>On Mon 27 Sep, Bjorn Lisper (i.e., me) wrote:
....
>> For instance, a logical or which is strict in both arguments will
>> be commutative and associative, while a nonstrict or with a left-to-right
>> evaluation order of its arguments will be non-commutative but still
>> associative.
>
Adrian Hey:
>But should we let such operational issues muddy the waters?
>
>Is a function..
>
> 1- A mapping between input values and output values (which don't include
> _|_). I imagine this is what mathematicians would call a function.
>
>or..
>
> 2- A method of computation. For all its abstraction, as far as Haskell
> is concerned this has to be the correct way to view a function. This
> is what makes Haskell a _programming_ language, rather than a tool
> for reasoning about the properties of functions.
In my example, it's both. On one hand, we can give a purely equational
specification of the nonstrict or I sketched above (I just give the
nonstrict part):
true or bot = true
false or bot = bot
bot or x = bot, for all x
On the other hand, it is well known that one particular reduction strategy
that implements this semantics faithfully is the classical left-to-right
strategy.
>So, I guess the answer is.. Yes, we do need to let such operational
>issues muddy the waters. What worries me here is that there might be
>some unjustifiable assumptions about the nature of the machine which is
>performing those operations. In particular by talking about things
>like 'reduction order' and 'order of pattern matching' aren't we
>assuming a sequential machine. If so, should such considerations be
>allowed to 'pollute' the semantics of a general purpose high level
>programming language.
We are not assuming a sequential machine. The equational semantics of "or"
above does for instance allow that we speculatively fork off a thread
evaluating the second argument before we know the value of the first
argument, if we just delay the return of the answer until the first argument
is fully evaluated. On the other hand, one must keep some operational
semantics in mind when specifying a more abstract semantics, so one does not
end up with a language which is very expensive or impossible to implement on
the machines at hand.
>> Nonstrict languages actually have the property that function definitions can
>> be seen as equations.
>
>Almost, but not quite, as Fergus Henderson noted.
Well, as Fergus pointed out, syntactic sugar like definitions by patterns
may have to be removed first.
....
>What started me thinking about this is the 'World as Value' thread on the
>Clean discussion list, where I tried (unsuccessfully I suspect) to make the
>case for using a concurrent non-deterministic machine as the basic model
>for I/O.
>
>Then I started thinking about how one would compile function definitions
>into 'computational actions' on such a machine (a Haskell compiler does
>this for sequential machines) and realised that this would give that
>language subtly different semantics wrt the way _|_ was treated. I don't
>know what the proper name for such semantics is, so I'll call it
>'concurrent non-strict' semantics as distinct from 'sequential non-strict'
>semantics.
Do you think about such semantics as the "parallel or", which has its
strictness properties defined by:
false or bot = bot or false = bot
true or bot = bot or true = true
?
>I think concurrent non-strict semantics restores many (perhaps all?)

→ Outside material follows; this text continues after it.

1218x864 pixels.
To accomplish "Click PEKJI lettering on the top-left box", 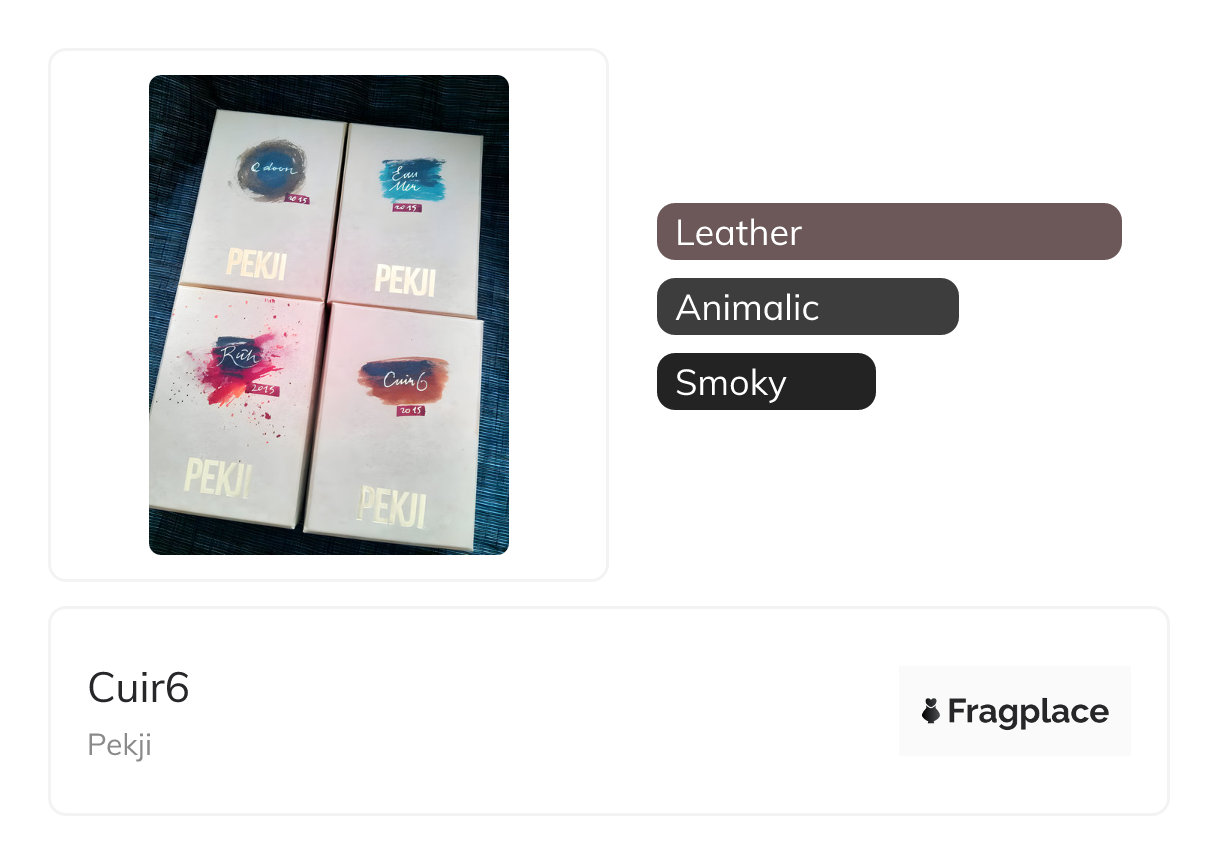I will coord(257,264).

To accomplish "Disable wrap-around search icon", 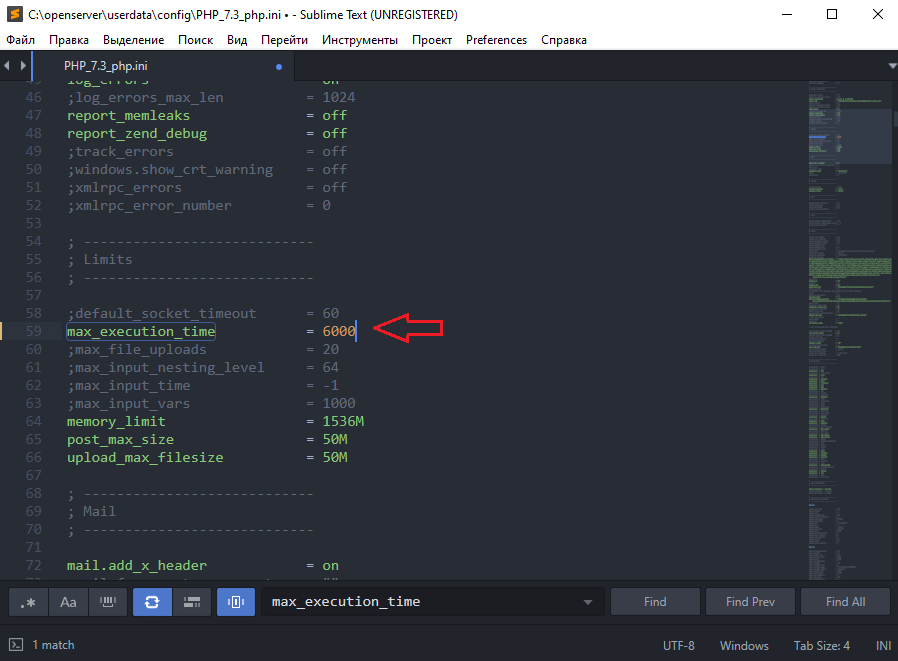I will pyautogui.click(x=152, y=602).
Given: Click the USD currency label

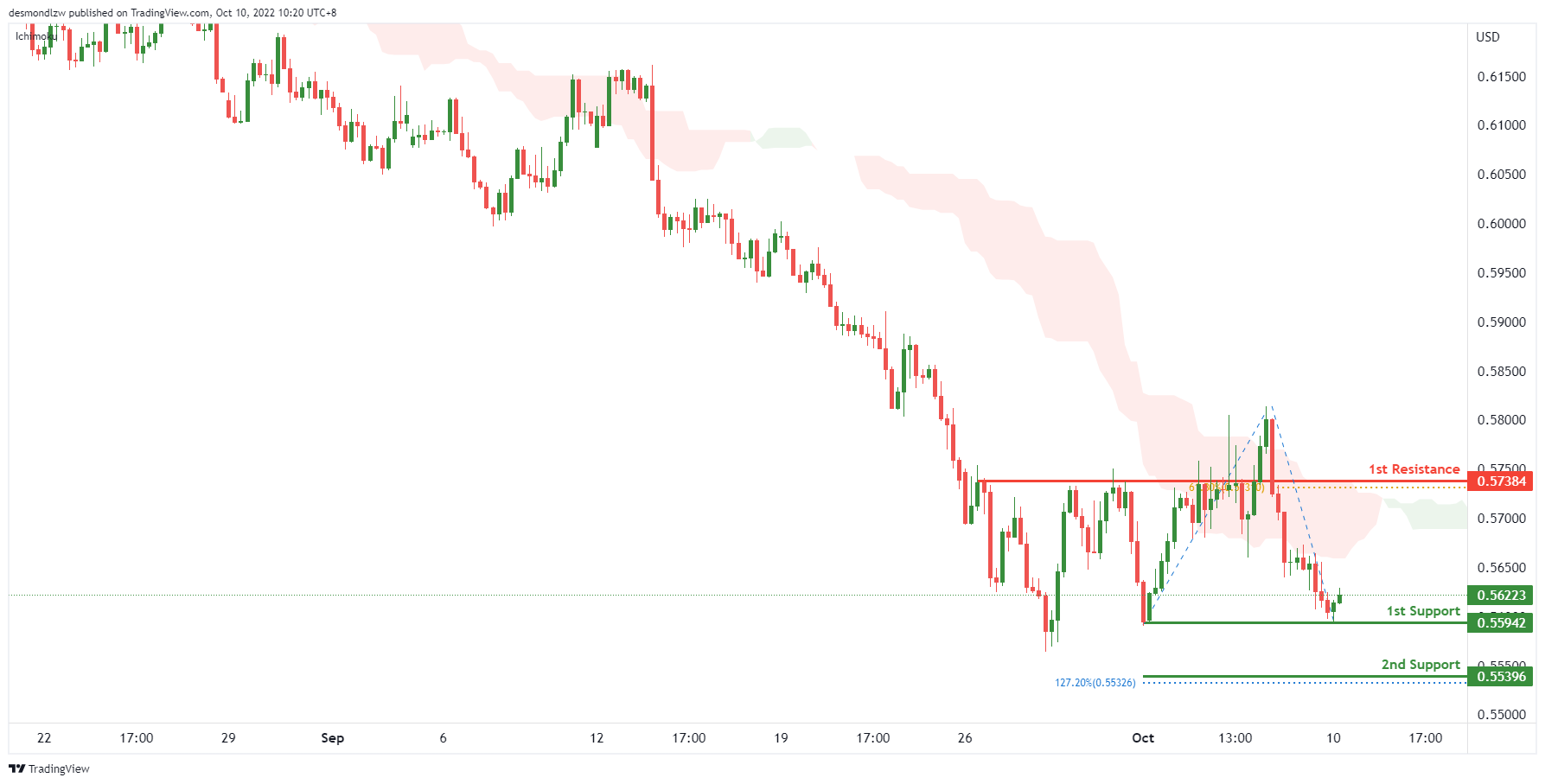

>useful transformations. An obvious example being it restores
>transformations like..
> a && b = b && a
>
>Does this make sense?
Yes, it makes a lot of sense. The parallel or above is a classical example
of a function for which there exists no semantically correct sequential
evaluation order of its arguments (i.e., an evaluation order where an
argument is evaluated in full before the evaluation of the next argument
starts). Therefore, it has usually been discarded as infeasible to implement
since the in the worst-case scenario its evaluation may require that you
spawn off an exponential number of concurrent threads (imagine a function
calling the parallel or recursively on both sides).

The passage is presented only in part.